Recorded data
+ + + + + + +

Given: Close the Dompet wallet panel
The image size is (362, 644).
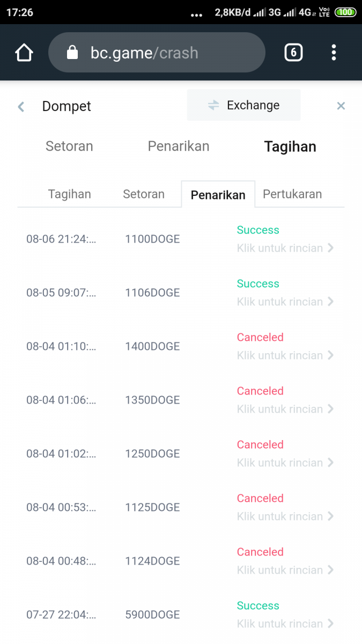Looking at the screenshot, I should pyautogui.click(x=341, y=106).
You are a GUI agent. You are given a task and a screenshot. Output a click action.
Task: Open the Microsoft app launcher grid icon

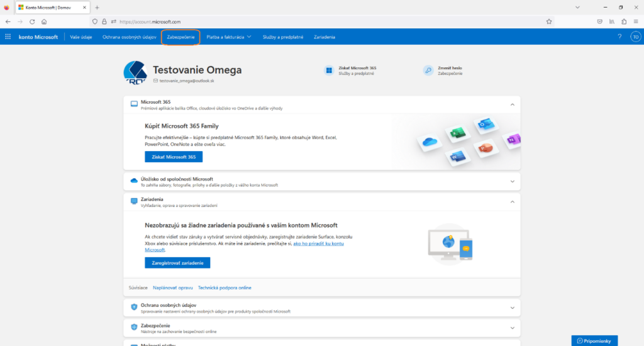[8, 37]
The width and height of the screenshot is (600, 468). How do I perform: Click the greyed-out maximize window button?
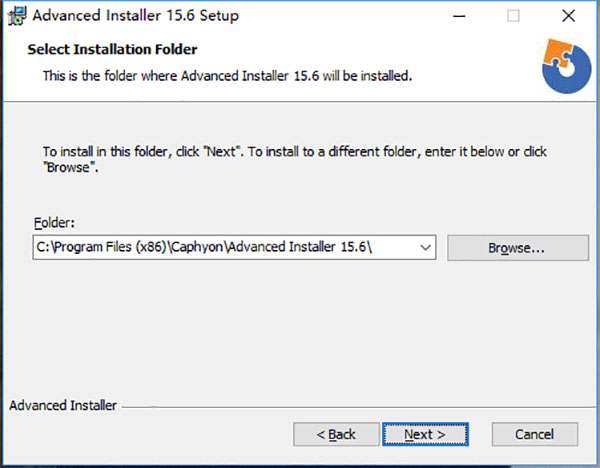(x=513, y=16)
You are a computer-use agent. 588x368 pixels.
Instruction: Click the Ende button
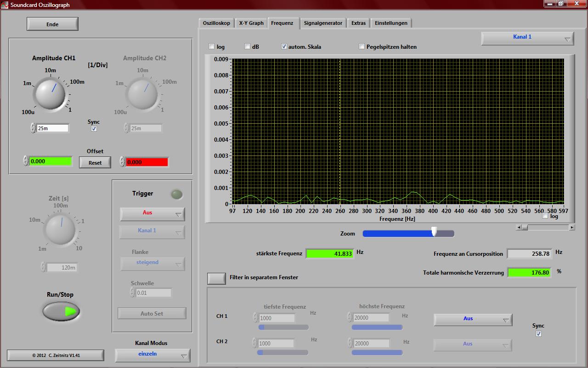point(52,24)
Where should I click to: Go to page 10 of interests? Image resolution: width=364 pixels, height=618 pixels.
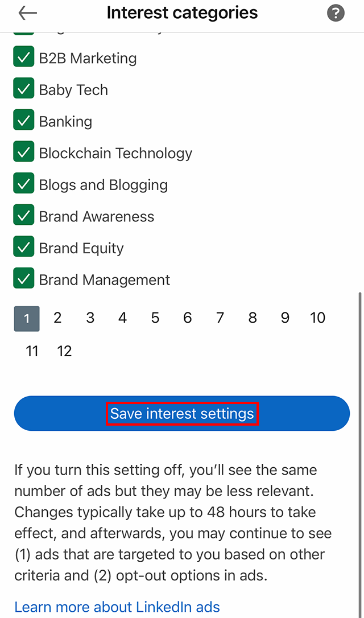coord(317,318)
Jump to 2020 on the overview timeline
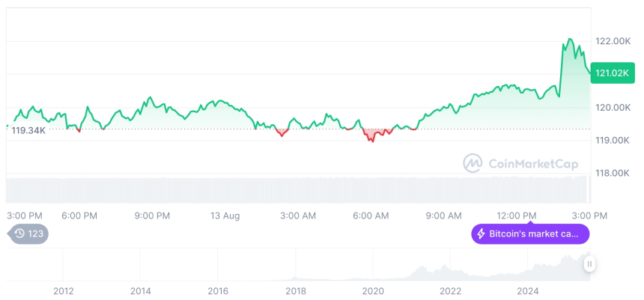Viewport: 644px width, 300px height. pyautogui.click(x=373, y=290)
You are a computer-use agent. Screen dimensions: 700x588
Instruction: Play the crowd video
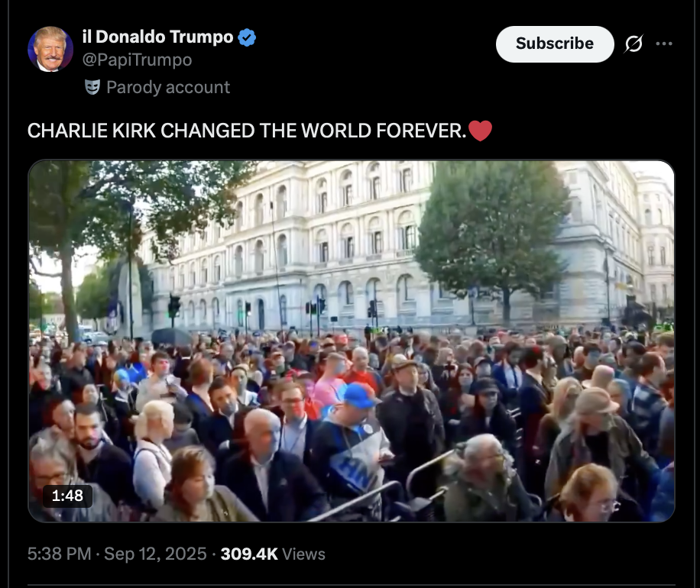click(x=352, y=341)
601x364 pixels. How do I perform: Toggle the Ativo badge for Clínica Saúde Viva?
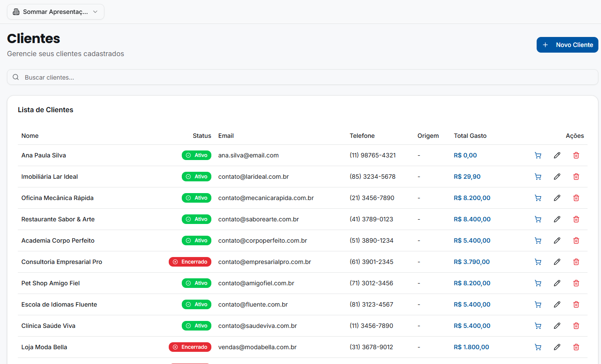(197, 325)
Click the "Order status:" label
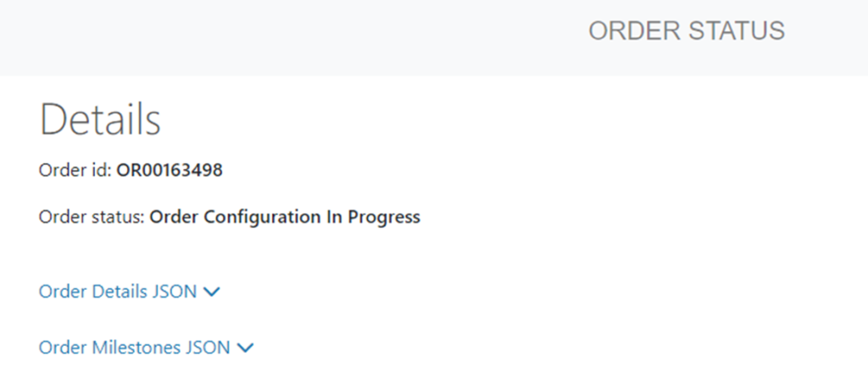The image size is (868, 384). coord(92,217)
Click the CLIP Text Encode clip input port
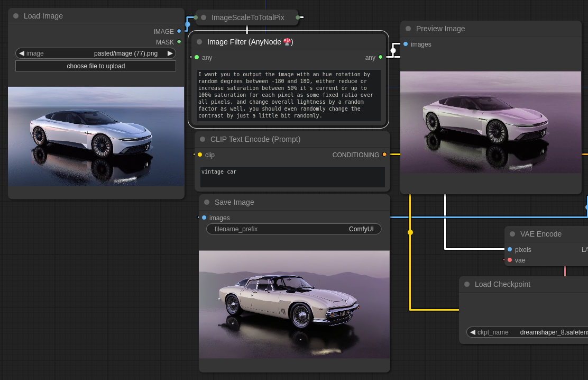588x380 pixels. click(x=200, y=155)
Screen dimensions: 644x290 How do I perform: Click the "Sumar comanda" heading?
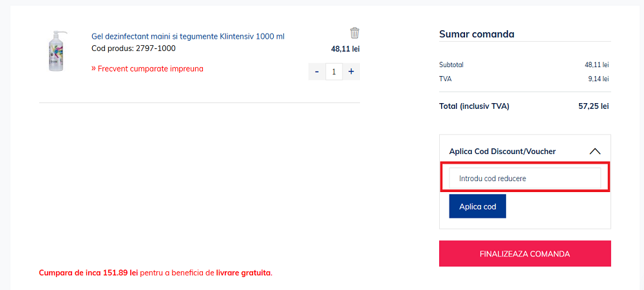click(x=477, y=35)
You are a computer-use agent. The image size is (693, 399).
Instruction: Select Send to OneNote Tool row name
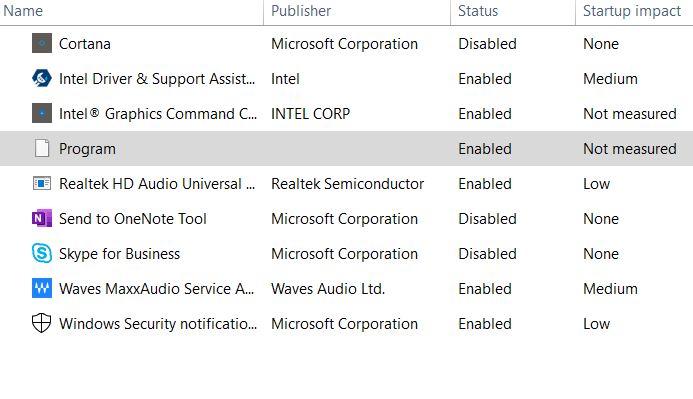(x=133, y=219)

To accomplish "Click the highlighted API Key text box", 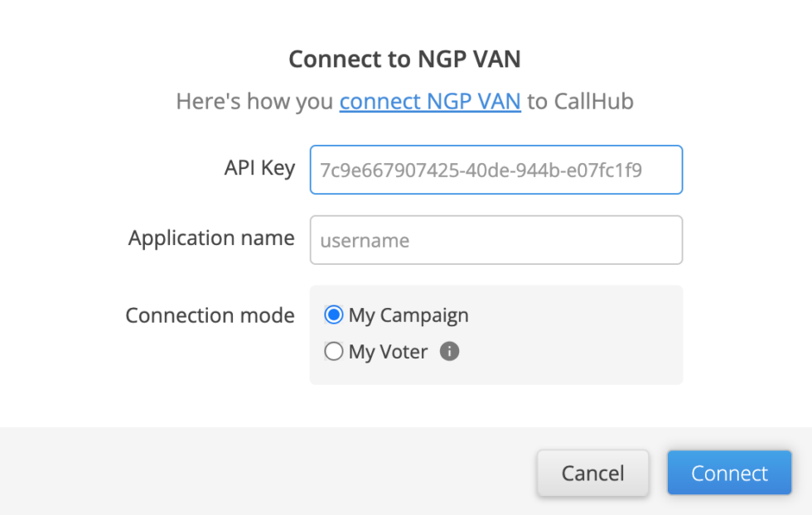I will (495, 170).
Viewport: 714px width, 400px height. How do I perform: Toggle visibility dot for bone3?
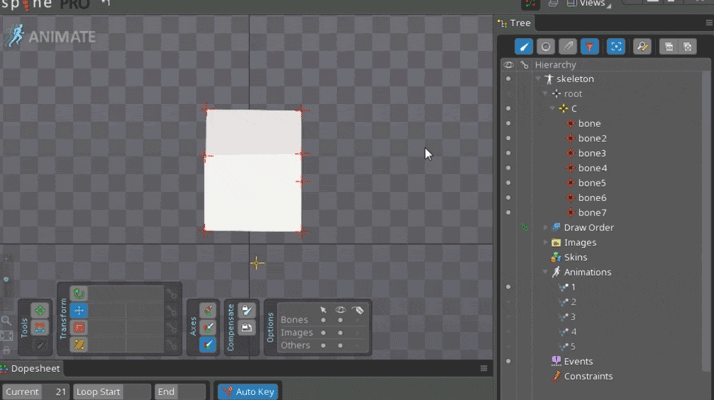508,153
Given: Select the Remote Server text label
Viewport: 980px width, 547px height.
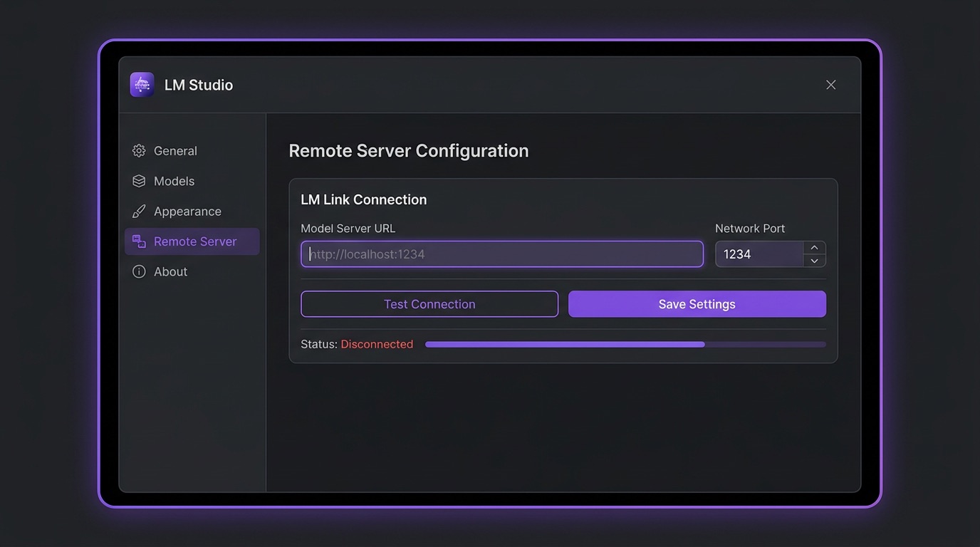Looking at the screenshot, I should 195,241.
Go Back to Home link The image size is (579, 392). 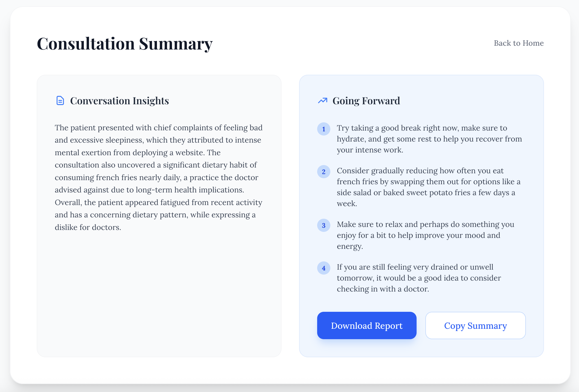518,43
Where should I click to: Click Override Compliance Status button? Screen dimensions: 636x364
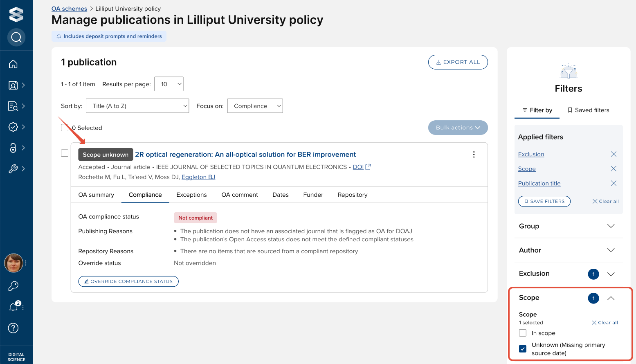click(128, 281)
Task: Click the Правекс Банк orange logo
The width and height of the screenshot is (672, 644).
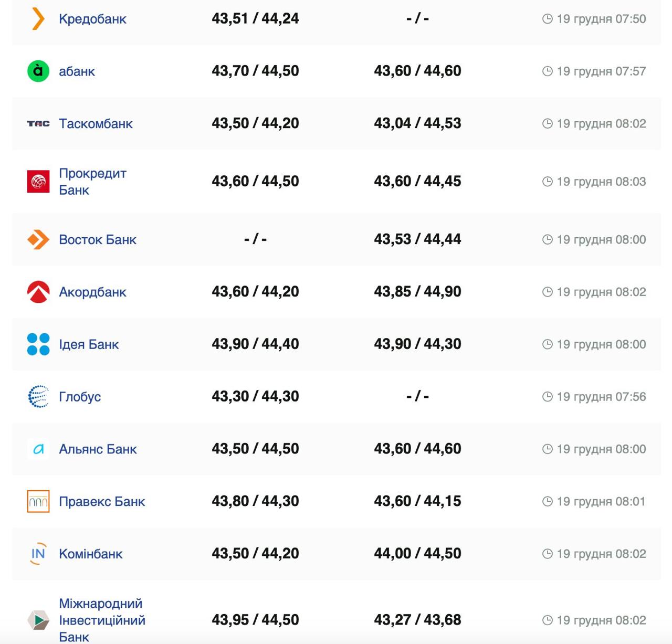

+ + + + + + +

Task item: Where does the word "agent" appear in the records above? Return every line that holds it.

Problem solution:
You are a GUI agent. You are given a task and a screenshot. Output a click action.
You are a computer-use agent. 588x368 pixels.
You are a computer-use agent. Screen dimensions: 700x588
You are a computer-use agent. The image size is (693, 399).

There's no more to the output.